Appellant Jerry V. Lewis was convicted of misdemeanor assault. In the complaint, the State accused him of intentionally, knowingly, and recklessly causing bodily injury to Sharon Hollabaugh by pulling her hair and by striking her with his hand. However, the trial court charged the jurors that they could find him guilty if they concluded, beyond reasonable doubt, that he intentionally, knowingly, and recklessly caused her bodily injury by pulling her hair or by striking her with his hand. Furthermore, the jury returned a general verdict of guilty; that is, it was not asked to nor did it specify if the assault occurred via the pulling of hair or by the striking with hand. Three issues are asserted on appeal. The first involves the trial court's refusal to grant appellant a directed verdict as to the allegation that he caused her to suffer bodily injury by pulling Sharon's hair. The second concerns the legal and factual sufficiency of the evidence underlying the jury's verdict of guilt; the evidence was allegedly insufficient because the State failed to prove that "the pulling of the complaining witness['] hair . . . caused . . . bodily injury." And, the third issue involves the trial court's decision to submit the question of guilt via a general verdict when there allegedly was no evidence that appellant committed bodily injury by pulling Sharon's hair. We affirm the judgment.

Issues One and Two

As previously mentioned, appellant contends through his first two issues that the trial court should have granted him an instructed verdict as to the allegation that he caused bodily injury by pulling the victim's hair and that the evidence is legally and factually insufficient to sustain a verdict that he caused bodily injury via the pulling of hair. Moreover, each contention is grounded upon the belief that there was no bodily injury because there was no evidence that Sharon suffered pain when her hair was pulled. We overrule the issues.

Standard of Review

A challenge to a trial court's ruling on a motion for instructed verdict is a challenge to the legal sufficiency of the evidence to support the conviction. Madden v. State, 799 S.W.2d 683, 686 (Tex. Crim. App. 1990), cert. denied, 499 U.S. 954, 111 S. Ct. 1432, 113 L. Ed. 2d 483 (1991); Horne v. State, 46 S.W.3d 391, 393 (Tex. App.--Fort Worth 2001, pet. ref'd). Thus, we review the propriety of the trial court's decision by assessing the legal sufficiency of the evidence.

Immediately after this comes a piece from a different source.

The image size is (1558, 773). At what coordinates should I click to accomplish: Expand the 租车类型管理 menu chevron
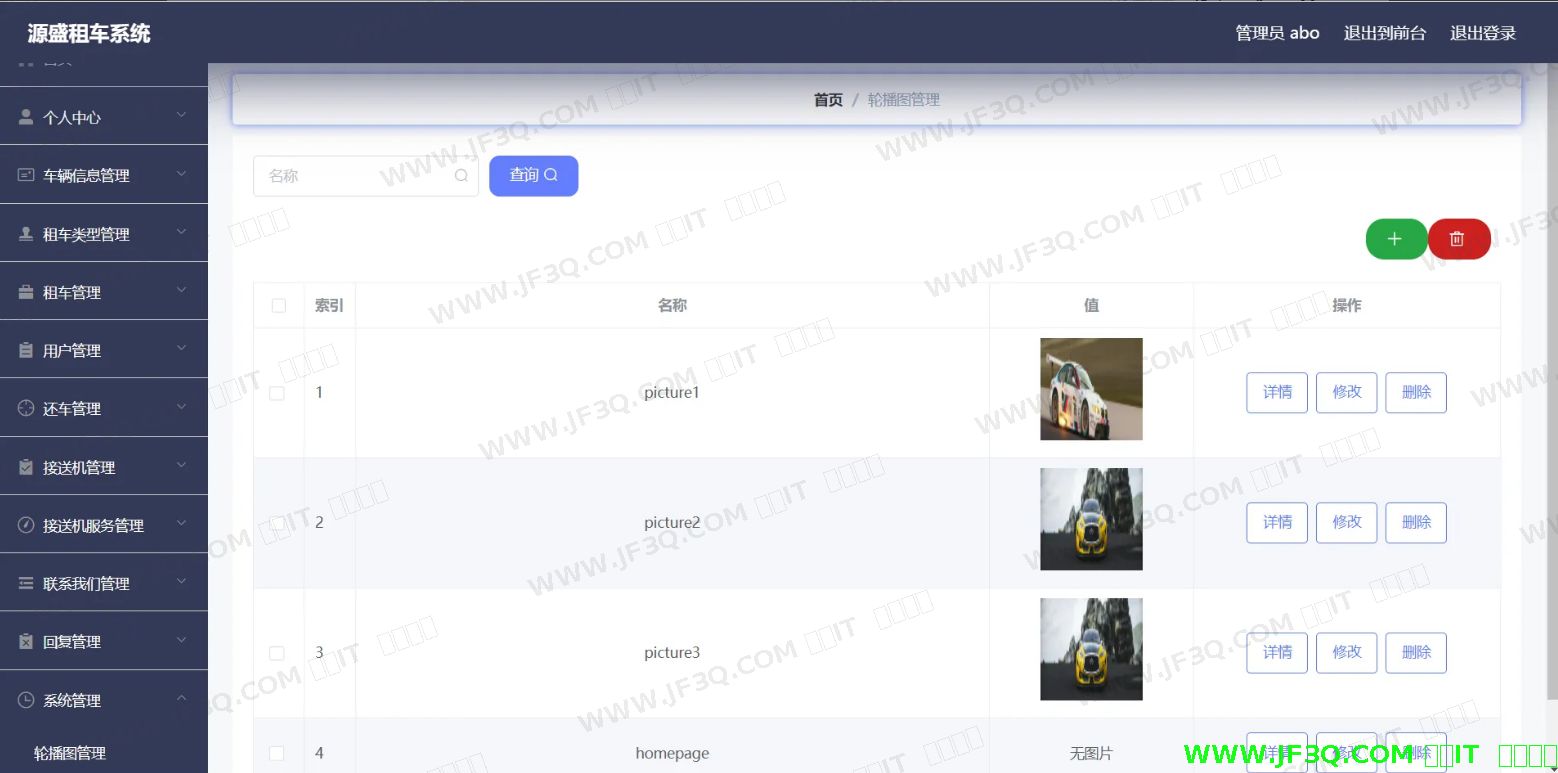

Next, the standards by which we review the sufficiency of the evidence supporting the jury's verdict are well established and need not be reiterated. Instead, we cite the parties to Jackson v. Virginia, 443 U.S. 307, 319, 99 S. Ct. 2781, 61 L. Ed. 2d 560 (1979); Sims v. State, 99 S.W.3d 600, 601 (Tex. Crim. App. 2003); Zuliani v. State, 97 S.W.3d 589, 593-94 (Tex. Crim. App. 2003); and King v. State, 29 S.W.3d 556, 562-63 (Tex. Crim. App. 2000) for their explanation.

Next, one may commit assault in several ways. The method implicated here is described at §22.01(a)(1) of the Texas Penal Code. A crime is committed under that section when a person intentionally, knowingly, or recklessly causes bodily injury to another. Tex. Pen. Code Ann. §22.01(a)(1) (Vernon 2003). Furthermore, bodily injury means "physical pain, illness, or any impairment of physical condition." Id. at §1.07(a)(8).

In assessing whether the State has proven that the accused caused another physical pain, we must remember that "people of common intelligence [such as jurors] do understand pain and some of the natural causes of [it] . . . ." Wawrykow v. State, 866 S.W.2d 96, 99 (Tex. App.-Beaumont 1993, pet. ref'd). So too are they free to use their common sense and apply their common knowledge, observations, and experience gained in the ordinary affairs of life to draw reasonable inferences about whether or not an act results in pain. Id. Consequently, the victim of an assault need not expressly testify that he suffered pain at the hands of the accused before the jury can reasonably infer the existence of pain. Id. The factual circumstances of the particular case coupled with the jury's common intelligence, knowledge, sense, observation, and experience need only allow it to so infer, beyond reasonable doubt.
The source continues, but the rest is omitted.